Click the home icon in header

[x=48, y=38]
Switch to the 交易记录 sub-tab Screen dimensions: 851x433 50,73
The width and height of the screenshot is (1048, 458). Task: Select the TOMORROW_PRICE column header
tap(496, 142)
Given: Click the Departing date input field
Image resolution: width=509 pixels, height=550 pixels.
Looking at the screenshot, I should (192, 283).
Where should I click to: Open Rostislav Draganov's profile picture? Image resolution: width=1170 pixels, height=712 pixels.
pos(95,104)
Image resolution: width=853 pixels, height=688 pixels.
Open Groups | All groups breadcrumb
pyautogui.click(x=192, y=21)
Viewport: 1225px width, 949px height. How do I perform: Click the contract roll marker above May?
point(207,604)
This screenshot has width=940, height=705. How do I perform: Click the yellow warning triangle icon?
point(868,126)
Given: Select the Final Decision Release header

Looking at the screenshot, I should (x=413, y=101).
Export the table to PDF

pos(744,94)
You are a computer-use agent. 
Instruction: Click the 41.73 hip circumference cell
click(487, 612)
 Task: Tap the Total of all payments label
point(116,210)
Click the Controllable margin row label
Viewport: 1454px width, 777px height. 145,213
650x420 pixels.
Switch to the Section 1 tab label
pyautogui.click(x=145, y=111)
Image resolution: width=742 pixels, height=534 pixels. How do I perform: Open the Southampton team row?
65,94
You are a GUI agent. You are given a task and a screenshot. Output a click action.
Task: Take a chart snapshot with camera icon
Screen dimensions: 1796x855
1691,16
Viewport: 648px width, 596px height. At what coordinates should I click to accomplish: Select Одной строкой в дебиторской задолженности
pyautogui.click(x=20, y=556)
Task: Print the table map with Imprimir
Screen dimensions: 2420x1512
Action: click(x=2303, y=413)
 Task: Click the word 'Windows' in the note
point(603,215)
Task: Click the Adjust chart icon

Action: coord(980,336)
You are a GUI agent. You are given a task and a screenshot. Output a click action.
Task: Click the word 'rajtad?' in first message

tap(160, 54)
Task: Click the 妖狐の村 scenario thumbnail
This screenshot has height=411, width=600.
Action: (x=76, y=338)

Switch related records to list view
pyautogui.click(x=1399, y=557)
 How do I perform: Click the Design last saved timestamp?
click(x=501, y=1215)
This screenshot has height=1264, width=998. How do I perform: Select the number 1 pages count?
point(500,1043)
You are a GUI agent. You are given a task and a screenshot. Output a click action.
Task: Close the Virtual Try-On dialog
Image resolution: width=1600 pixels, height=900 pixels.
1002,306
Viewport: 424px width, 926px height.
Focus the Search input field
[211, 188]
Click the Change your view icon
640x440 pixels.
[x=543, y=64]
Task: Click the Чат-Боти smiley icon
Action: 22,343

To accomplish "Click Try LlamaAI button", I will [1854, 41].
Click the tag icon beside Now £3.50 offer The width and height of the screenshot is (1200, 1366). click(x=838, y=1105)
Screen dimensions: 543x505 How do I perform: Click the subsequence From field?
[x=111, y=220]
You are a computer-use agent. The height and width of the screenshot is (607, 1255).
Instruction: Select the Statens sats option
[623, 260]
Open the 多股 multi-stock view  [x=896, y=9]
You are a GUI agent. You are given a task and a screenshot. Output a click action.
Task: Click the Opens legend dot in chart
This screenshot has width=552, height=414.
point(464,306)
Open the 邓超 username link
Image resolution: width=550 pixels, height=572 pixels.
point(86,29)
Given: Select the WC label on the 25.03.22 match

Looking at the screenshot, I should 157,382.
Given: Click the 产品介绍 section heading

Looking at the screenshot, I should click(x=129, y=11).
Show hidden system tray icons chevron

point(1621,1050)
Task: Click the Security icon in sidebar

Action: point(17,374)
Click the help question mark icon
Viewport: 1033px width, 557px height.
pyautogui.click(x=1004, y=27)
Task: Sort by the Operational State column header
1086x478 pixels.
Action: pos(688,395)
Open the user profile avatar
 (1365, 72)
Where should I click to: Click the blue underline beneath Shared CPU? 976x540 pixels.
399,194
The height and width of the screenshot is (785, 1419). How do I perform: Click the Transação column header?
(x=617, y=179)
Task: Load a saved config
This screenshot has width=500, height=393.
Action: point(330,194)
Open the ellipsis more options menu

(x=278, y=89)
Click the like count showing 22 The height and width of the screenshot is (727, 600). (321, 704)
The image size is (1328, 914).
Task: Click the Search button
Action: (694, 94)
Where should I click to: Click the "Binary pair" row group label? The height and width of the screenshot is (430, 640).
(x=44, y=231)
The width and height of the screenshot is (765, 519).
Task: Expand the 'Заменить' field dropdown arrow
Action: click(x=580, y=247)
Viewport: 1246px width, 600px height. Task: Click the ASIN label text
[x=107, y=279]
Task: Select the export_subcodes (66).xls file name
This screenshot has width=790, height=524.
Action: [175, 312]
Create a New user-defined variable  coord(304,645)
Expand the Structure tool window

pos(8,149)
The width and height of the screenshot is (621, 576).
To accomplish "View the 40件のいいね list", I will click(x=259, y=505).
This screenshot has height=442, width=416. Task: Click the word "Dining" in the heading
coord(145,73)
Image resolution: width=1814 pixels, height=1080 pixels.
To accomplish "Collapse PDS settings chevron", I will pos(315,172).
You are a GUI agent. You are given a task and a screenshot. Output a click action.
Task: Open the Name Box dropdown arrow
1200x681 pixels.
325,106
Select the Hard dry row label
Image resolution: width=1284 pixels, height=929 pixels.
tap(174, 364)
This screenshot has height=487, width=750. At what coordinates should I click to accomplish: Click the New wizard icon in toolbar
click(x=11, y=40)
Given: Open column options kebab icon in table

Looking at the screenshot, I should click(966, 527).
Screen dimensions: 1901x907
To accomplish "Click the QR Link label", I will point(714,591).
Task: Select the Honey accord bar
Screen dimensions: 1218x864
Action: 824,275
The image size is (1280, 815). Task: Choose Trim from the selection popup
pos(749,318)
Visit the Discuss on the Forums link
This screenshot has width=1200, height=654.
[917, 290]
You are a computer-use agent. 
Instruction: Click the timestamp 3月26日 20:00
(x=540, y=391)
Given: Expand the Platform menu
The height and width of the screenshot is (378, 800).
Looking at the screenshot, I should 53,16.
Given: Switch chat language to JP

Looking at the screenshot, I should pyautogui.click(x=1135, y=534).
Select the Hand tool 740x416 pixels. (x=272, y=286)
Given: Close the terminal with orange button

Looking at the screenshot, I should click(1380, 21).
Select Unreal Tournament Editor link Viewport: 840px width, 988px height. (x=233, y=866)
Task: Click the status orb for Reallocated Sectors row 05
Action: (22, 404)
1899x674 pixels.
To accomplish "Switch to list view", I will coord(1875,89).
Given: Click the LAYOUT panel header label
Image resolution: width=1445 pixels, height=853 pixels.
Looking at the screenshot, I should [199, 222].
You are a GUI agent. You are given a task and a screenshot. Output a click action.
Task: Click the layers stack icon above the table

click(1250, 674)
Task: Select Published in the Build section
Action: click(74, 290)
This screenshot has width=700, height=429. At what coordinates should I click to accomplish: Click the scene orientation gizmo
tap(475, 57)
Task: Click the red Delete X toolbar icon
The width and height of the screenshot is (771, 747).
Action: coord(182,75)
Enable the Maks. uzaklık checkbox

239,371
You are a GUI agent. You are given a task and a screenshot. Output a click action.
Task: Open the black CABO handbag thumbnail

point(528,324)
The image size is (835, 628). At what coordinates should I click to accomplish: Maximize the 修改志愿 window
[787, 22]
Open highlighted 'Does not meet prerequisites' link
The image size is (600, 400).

○ ○ ○ ○ ○

▶ [YOUR OBJECTIVE]: Returned text must match every record word for word.

▶ [PROBLEM SOLUTION]:
Click the home icon in header

[x=48, y=38]
Switch to the 交易记录 sub-tab Screen dimensions: 851x433 50,73
The width and height of the screenshot is (1048, 458). Task: Select the TOMORROW_PRICE column header
tap(496, 142)
Given: Click the Departing date input field
Image resolution: width=509 pixels, height=550 pixels.
Looking at the screenshot, I should (192, 283).
Where should I click to: Open Rostislav Draganov's profile picture? Image resolution: width=1170 pixels, height=712 pixels.
pos(95,104)
Image resolution: width=853 pixels, height=688 pixels.
Open Groups | All groups breadcrumb
pyautogui.click(x=192, y=21)
Viewport: 1225px width, 949px height. How do I perform: Click the contract roll marker above May?
point(207,604)
This screenshot has width=940, height=705. How do I perform: Click the yellow warning triangle icon?
point(868,126)
Given: Select the Final Decision Release header

Looking at the screenshot, I should (x=413, y=101).
Export the table to PDF

pos(744,94)
You are a computer-use agent. 
Instruction: Click the 41.73 hip circumference cell
click(487, 612)
 Task: Tap the Total of all payments label
point(116,210)
Click the Controllable margin row label
Viewport: 1454px width, 777px height. 145,213
650x420 pixels.
Switch to the Section 1 tab label
pyautogui.click(x=145, y=111)
Image resolution: width=742 pixels, height=534 pixels. How do I perform: Open the Southampton team row?
65,94
You are a GUI agent. You are given a task and a screenshot. Output a click action.
Task: Take a chart snapshot with camera icon
Screen dimensions: 1796x855
1691,16
Viewport: 648px width, 596px height. At what coordinates should I click to accomplish: Select Одной строкой в дебиторской задолженности
pyautogui.click(x=20, y=556)
Task: Print the table map with Imprimir
Screen dimensions: 2420x1512
Action: click(x=2303, y=413)
 Task: Click the word 'Windows' in the note
point(603,215)
Task: Click the Adjust chart icon

Action: coord(980,336)
You are a GUI agent. You are given a task and a screenshot. Output a click action.
Task: Click the word 'rajtad?' in first message

tap(160, 54)
Task: Click the 妖狐の村 scenario thumbnail
This screenshot has height=411, width=600.
Action: (x=76, y=338)

Switch related records to list view
pyautogui.click(x=1399, y=557)
 How do I perform: Click the Design last saved timestamp?
click(x=501, y=1215)
This screenshot has height=1264, width=998. How do I perform: Select the number 1 pages count?
point(500,1043)
You are a GUI agent. You are given a task and a screenshot. Output a click action.
Task: Close the Virtual Try-On dialog
Image resolution: width=1600 pixels, height=900 pixels.
1002,306
Viewport: 424px width, 926px height.
Focus the Search input field
[211, 188]
Click the Change your view icon
640x440 pixels.
[x=543, y=64]
Task: Click the Чат-Боти smiley icon
Action: 22,343

To accomplish "Click Try LlamaAI button", I will [1854, 41].
Click the tag icon beside Now £3.50 offer The width and height of the screenshot is (1200, 1366). click(x=838, y=1105)
Screen dimensions: 543x505 How do I perform: Click the subsequence From field?
[x=111, y=220]
You are a computer-use agent. The height and width of the screenshot is (607, 1255).
Instruction: Select the Statens sats option
[623, 260]
Open the 多股 multi-stock view  [x=896, y=9]
You are a GUI agent. You are given a task and a screenshot. Output a click action.
Task: Click the Opens legend dot in chart
This screenshot has width=552, height=414.
point(464,306)
Open the 邓超 username link
Image resolution: width=550 pixels, height=572 pixels.
point(86,29)
Given: Select the WC label on the 25.03.22 match

Looking at the screenshot, I should 157,382.
Given: Click the 产品介绍 section heading

Looking at the screenshot, I should click(x=129, y=11).
Show hidden system tray icons chevron

point(1621,1050)
Task: Click the Security icon in sidebar

Action: point(17,374)
Click the help question mark icon
Viewport: 1033px width, 557px height.
pyautogui.click(x=1004, y=27)
Task: Sort by the Operational State column header
1086x478 pixels.
Action: pos(688,395)
Open the user profile avatar
 (1365, 72)
Where should I click to: Click the blue underline beneath Shared CPU? 976x540 pixels.
399,194
The height and width of the screenshot is (785, 1419). How do I perform: Click the Transação column header?
(x=617, y=179)
Task: Load a saved config
This screenshot has width=500, height=393.
Action: point(330,194)
Open the ellipsis more options menu

(x=278, y=89)
Click the like count showing 22 The height and width of the screenshot is (727, 600). (321, 704)
The image size is (1328, 914).
Task: Click the Search button
Action: (694, 94)
Where should I click to: Click the "Binary pair" row group label? The height and width of the screenshot is (430, 640).
(x=44, y=231)
The width and height of the screenshot is (765, 519).
Task: Expand the 'Заменить' field dropdown arrow
Action: click(x=580, y=247)
Viewport: 1246px width, 600px height. Task: Click the ASIN label text
[x=107, y=279]
Task: Select the export_subcodes (66).xls file name
This screenshot has width=790, height=524.
Action: [175, 312]
Create a New user-defined variable  coord(304,645)
Expand the Structure tool window

pos(8,149)
The width and height of the screenshot is (621, 576).
To accomplish "View the 40件のいいね list", I will click(x=259, y=505).
This screenshot has height=442, width=416. Task: Click the word "Dining" in the heading
coord(145,73)
Image resolution: width=1814 pixels, height=1080 pixels.
To accomplish "Collapse PDS settings chevron", I will pos(315,172).
You are a GUI agent. You are given a task and a screenshot. Output a click action.
Task: Open the Name Box dropdown arrow
1200x681 pixels.
325,106
Select the Hard dry row label
Image resolution: width=1284 pixels, height=929 pixels.
tap(174, 364)
This screenshot has height=487, width=750. At what coordinates should I click to accomplish: Click the New wizard icon in toolbar
click(x=11, y=40)
Given: Open column options kebab icon in table

Looking at the screenshot, I should click(966, 527).
Screen dimensions: 1901x907
To accomplish "Click the QR Link label", I will point(714,591).
Task: Select the Honey accord bar
Screen dimensions: 1218x864
Action: 824,275
The image size is (1280, 815). Task: Choose Trim from the selection popup
pos(749,318)
Visit the Discuss on the Forums link
This screenshot has width=1200, height=654.
[917, 290]
You are a computer-use agent. 
Instruction: Click the timestamp 3月26日 20:00
(x=540, y=391)
Given: Expand the Platform menu
The height and width of the screenshot is (378, 800).
Looking at the screenshot, I should 53,16.
Given: Switch chat language to JP

Looking at the screenshot, I should pyautogui.click(x=1135, y=534).
Select the Hand tool 740x416 pixels. (x=272, y=286)
Given: Close the terminal with orange button

Looking at the screenshot, I should click(1380, 21).
Select Unreal Tournament Editor link Viewport: 840px width, 988px height. (x=233, y=866)
Task: Click the status orb for Reallocated Sectors row 05
Action: (22, 404)
1899x674 pixels.
To accomplish "Switch to list view", I will coord(1875,89).
Given: Click the LAYOUT panel header label
Image resolution: width=1445 pixels, height=853 pixels.
Looking at the screenshot, I should [199, 222].
You are a GUI agent. You are given a task and a screenshot. Output a click action.
Task: Click the layers stack icon above the table

click(1250, 674)
Task: Select Published in the Build section
Action: click(74, 290)
This screenshot has width=700, height=429. At what coordinates should I click to accomplish: Click the scene orientation gizmo
tap(475, 57)
Task: Click the red Delete X toolbar icon
The width and height of the screenshot is (771, 747).
Action: coord(182,75)
Enable the Maks. uzaklık checkbox

239,371
You are a GUI agent. You are given a task and a screenshot. Output a click action.
Task: Open the black CABO handbag thumbnail

point(528,324)
The image size is (835, 628). At what coordinates should I click to accomplish: Maximize the 修改志愿 window
[787, 22]
Open highlighted 'Does not meet prerequisites' link
The image size is (600, 400).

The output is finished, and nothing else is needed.